-- DATA SHOWN follows --

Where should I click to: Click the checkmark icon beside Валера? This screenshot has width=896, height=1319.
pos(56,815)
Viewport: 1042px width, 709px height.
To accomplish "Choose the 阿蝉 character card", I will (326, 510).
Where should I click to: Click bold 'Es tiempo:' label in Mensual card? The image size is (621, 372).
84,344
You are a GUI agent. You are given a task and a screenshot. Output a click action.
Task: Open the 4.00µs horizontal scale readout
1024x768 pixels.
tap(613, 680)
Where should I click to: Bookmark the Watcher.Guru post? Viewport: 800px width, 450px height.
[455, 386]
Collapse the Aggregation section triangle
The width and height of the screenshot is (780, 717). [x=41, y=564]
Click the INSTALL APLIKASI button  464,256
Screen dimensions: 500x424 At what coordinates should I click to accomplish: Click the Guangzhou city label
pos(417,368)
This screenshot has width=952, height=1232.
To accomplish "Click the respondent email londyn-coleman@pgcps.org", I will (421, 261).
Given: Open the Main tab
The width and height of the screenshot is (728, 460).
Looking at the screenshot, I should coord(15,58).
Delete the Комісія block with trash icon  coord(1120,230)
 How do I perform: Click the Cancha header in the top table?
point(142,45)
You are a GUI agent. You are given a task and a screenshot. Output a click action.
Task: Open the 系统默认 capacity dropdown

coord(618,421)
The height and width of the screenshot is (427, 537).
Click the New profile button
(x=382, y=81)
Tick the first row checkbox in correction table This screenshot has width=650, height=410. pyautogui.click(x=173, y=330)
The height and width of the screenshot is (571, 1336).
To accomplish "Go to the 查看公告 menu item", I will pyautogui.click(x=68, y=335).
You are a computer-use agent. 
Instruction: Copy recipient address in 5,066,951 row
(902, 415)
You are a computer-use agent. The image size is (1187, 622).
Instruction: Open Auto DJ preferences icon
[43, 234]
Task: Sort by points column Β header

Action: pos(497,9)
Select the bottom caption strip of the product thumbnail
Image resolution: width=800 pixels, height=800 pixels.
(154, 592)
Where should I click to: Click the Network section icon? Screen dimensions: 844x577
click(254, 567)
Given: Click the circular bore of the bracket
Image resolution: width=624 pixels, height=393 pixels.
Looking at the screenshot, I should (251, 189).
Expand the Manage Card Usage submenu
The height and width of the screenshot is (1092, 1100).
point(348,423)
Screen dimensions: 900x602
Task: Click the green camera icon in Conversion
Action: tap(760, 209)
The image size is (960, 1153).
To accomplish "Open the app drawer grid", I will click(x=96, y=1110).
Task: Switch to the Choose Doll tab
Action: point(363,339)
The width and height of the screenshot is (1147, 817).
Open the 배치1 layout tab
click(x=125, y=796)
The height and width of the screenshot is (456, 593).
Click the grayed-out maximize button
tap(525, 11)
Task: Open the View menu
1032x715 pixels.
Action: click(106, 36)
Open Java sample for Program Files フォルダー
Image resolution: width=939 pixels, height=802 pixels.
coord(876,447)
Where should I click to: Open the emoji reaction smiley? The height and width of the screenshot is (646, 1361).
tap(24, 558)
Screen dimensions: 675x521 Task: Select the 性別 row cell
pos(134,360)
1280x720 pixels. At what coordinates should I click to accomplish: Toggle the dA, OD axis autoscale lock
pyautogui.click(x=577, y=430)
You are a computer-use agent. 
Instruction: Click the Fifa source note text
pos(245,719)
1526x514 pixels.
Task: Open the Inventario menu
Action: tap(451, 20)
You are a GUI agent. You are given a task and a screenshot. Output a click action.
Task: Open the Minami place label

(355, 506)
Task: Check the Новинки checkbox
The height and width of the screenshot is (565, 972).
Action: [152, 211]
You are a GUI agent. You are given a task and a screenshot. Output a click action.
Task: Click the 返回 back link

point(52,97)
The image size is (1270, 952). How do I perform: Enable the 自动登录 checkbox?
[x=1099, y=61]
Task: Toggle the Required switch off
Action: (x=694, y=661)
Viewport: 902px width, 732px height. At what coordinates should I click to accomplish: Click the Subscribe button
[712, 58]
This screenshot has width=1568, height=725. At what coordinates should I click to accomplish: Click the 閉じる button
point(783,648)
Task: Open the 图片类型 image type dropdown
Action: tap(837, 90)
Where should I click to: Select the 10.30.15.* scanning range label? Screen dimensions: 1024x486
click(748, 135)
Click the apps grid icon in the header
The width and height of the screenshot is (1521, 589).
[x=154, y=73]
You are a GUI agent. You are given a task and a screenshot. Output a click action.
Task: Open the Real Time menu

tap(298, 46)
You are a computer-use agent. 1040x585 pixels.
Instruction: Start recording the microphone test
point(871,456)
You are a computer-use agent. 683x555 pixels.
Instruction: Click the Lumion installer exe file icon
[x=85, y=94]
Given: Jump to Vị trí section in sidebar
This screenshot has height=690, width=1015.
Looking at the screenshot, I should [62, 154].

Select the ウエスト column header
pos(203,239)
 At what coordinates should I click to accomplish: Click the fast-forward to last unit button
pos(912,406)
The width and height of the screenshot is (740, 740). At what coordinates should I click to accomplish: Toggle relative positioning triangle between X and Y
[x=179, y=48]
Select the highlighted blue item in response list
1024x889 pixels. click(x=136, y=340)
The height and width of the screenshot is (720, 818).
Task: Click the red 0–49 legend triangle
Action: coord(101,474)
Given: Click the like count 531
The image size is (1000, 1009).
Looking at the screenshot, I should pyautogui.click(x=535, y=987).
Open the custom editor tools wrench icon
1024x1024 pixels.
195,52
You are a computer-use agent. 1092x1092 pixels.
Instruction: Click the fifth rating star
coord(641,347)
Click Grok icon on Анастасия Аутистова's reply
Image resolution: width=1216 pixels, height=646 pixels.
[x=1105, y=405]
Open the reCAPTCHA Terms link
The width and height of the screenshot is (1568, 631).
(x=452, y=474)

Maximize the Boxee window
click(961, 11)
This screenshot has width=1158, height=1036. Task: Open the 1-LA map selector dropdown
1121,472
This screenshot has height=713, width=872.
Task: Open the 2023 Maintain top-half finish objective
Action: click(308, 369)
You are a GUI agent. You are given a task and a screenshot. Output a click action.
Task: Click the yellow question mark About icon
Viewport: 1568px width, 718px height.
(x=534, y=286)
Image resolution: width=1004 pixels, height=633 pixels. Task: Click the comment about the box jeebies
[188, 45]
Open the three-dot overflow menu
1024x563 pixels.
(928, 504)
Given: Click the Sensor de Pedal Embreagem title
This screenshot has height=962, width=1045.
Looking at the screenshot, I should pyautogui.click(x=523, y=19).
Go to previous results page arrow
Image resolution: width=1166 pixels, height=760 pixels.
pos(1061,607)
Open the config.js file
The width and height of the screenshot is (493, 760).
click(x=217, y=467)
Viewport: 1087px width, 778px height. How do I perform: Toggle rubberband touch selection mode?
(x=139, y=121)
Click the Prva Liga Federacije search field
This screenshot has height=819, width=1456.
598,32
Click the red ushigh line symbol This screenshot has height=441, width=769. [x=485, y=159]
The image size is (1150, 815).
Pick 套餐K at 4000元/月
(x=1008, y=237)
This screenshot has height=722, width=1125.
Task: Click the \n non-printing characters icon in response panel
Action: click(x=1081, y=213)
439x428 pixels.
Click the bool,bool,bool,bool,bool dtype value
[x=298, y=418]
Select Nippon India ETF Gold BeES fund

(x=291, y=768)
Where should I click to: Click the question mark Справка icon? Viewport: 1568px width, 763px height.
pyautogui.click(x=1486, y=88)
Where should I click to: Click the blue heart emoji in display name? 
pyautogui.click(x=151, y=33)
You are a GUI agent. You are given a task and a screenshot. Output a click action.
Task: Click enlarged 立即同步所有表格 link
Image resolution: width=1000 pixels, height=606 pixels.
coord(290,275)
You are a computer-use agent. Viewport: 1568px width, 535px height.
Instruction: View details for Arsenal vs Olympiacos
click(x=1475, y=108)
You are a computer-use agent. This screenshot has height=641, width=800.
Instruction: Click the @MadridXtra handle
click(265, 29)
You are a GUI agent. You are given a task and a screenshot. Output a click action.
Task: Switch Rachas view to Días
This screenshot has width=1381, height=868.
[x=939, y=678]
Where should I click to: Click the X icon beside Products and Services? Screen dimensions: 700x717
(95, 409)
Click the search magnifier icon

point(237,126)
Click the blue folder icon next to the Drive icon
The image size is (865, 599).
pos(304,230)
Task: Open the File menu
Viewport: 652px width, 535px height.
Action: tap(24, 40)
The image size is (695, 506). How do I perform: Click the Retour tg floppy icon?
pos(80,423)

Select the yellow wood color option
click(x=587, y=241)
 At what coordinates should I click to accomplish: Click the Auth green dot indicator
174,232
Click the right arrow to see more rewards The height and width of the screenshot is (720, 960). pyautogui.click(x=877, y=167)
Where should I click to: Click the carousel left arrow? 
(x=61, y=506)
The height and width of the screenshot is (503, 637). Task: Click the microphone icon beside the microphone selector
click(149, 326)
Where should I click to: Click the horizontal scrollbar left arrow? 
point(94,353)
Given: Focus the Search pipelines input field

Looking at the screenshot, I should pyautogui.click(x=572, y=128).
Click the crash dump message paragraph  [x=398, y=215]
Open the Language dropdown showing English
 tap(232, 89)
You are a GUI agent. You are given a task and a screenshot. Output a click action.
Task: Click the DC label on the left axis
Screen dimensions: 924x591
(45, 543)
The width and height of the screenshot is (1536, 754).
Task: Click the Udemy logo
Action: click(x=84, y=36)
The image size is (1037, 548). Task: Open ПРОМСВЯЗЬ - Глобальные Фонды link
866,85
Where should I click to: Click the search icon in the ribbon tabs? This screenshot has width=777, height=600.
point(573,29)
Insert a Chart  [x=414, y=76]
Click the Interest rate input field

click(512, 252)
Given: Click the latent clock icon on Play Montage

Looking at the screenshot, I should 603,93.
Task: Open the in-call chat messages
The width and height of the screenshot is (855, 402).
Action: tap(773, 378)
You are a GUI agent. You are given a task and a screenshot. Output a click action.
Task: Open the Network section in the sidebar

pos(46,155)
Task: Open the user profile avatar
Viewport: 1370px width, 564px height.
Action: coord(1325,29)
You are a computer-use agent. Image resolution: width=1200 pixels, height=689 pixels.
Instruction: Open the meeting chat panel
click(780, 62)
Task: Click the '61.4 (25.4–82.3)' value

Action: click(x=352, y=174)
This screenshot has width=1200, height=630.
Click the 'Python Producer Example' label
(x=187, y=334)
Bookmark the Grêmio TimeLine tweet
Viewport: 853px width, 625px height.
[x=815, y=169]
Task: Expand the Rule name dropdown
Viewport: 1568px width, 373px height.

-- DATA SHOWN concluded --

◆ WHAT TO PRODUCE
If a line of the data holds the string "computer", list it.

◆ SOLUTION
You are a computer-use agent. 
You are a computer-use agent. The image size is (1187, 622).
You are a computer-use agent. 
You are a computer-use agent. 1040x585 pixels.
You are a computer-use agent. 683x555 pixels.
You are a computer-use agent. 1092x1092 pixels.
You are a computer-use agent. Viewport: 1568px width, 535px height.
You are a computer-use agent. This screenshot has height=641, width=800.
You are a computer-use agent. Image resolution: width=1200 pixels, height=689 pixels.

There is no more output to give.